This is a facepalm experience for the ADJ who said that,
“Mere recording of a finding to the effect that an offence punishable under section 193 of the Penal Code was committed would not answer requirement of section 340 of the Code. When primary question was answered in affirmative then secondary and most effective proposition was to be answered to the effect whether it was expedient in the interest of justice to initiate an action in the matter. No such step was taken by the Trial Court to see that it was expedient in the interest of justice to take such action. In such a situation, order impugned is shrouded with illegality. In cannot be allowed to stand.”

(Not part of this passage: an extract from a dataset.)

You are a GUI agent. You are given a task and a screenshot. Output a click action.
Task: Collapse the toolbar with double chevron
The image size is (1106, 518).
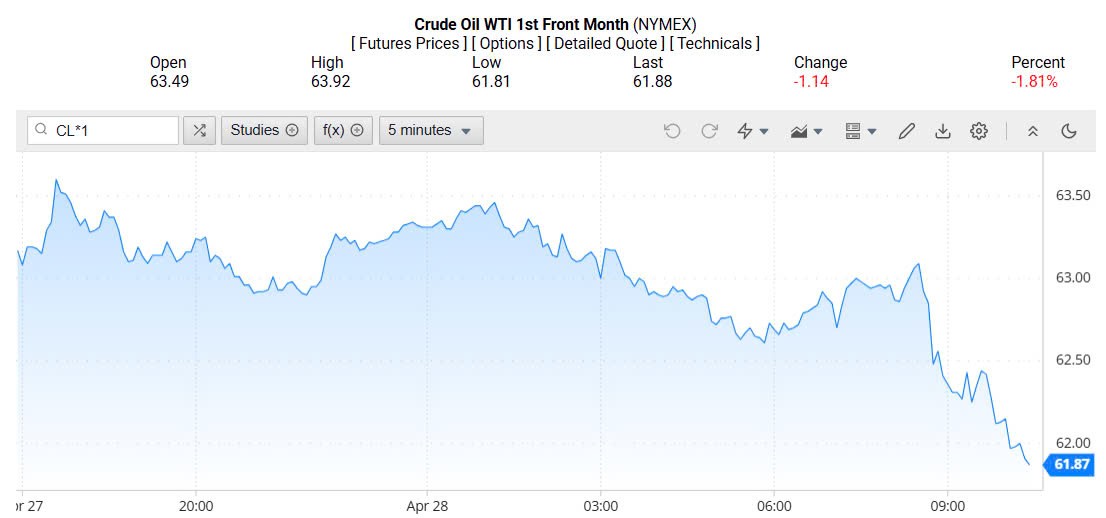coord(1033,131)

For which, the High Court of Delhi gave a befitting answer, such as from Para 18,
Jagdish Prasad Vs State and Others on 23 March, 2009
In the considered view of this Court, when the learned MM in the order dated 9th September 2005 observed “I am, therefore, of the opinion that Smt. Veena has committed an offence under Section 193 IPC and she ought to be prosecuted for the same”, the requirement of Section 340 CrPC as explained by the Supreme Court stood satisfied. In other words, the opinion formed by learned MM was obviously only a tentative or a prima facie one. This is plain from the expression “ought to be prosecuted”. Further, the same expression “ought to be prosecuted” also indicates the formation of an opinion that it was expedient in the interest of justice that Respondent No.2 should be prosecuted. Therefore, both the requirements of law as explained by the Supreme Court in relation to Section 340 CrPC stood completely satisfied by the order dated 9th September 2005 passed by the learned MM. This Court is, therefore, unable to agree with the conclusion reached by learned ASJ to the contrary.